- _Task_
Where the listing below reaches the line containing "Task: Click the Identity Domain label text", start writing out lines exactly, and stop once the line containing "Image resolution: width=1793" has been written.

**** Exercise inputs

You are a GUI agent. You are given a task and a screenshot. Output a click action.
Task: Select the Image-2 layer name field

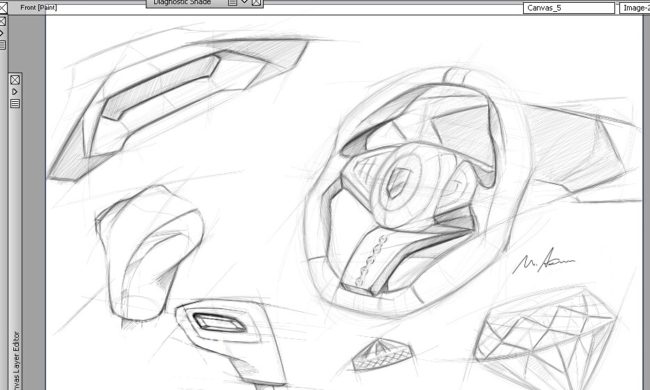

********
**** Exercise inputs

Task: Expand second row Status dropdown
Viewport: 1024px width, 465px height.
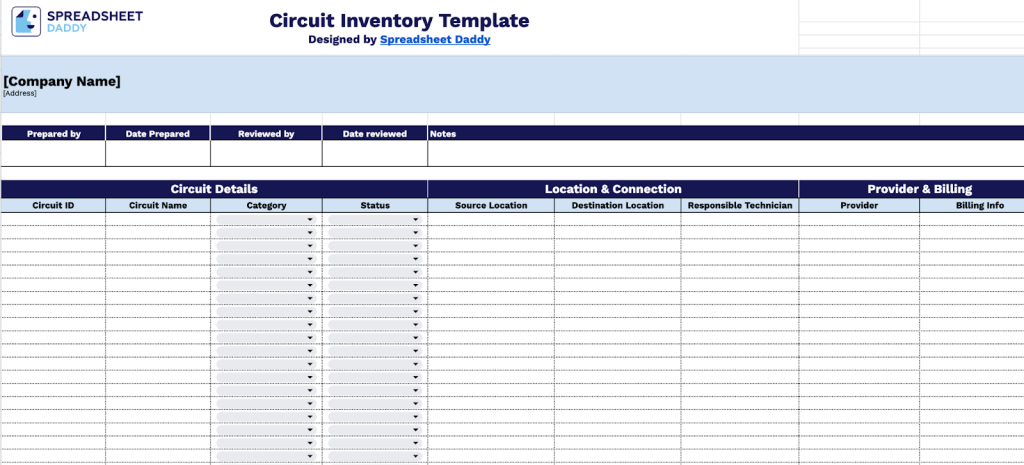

********
**** Exercise inputs

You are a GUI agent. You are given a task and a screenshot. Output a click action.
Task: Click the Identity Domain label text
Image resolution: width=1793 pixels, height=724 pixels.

********

- _Answer for this exercise_
Task: Click the Identity Domain label text
Image resolution: width=1793 pixels, height=724 pixels.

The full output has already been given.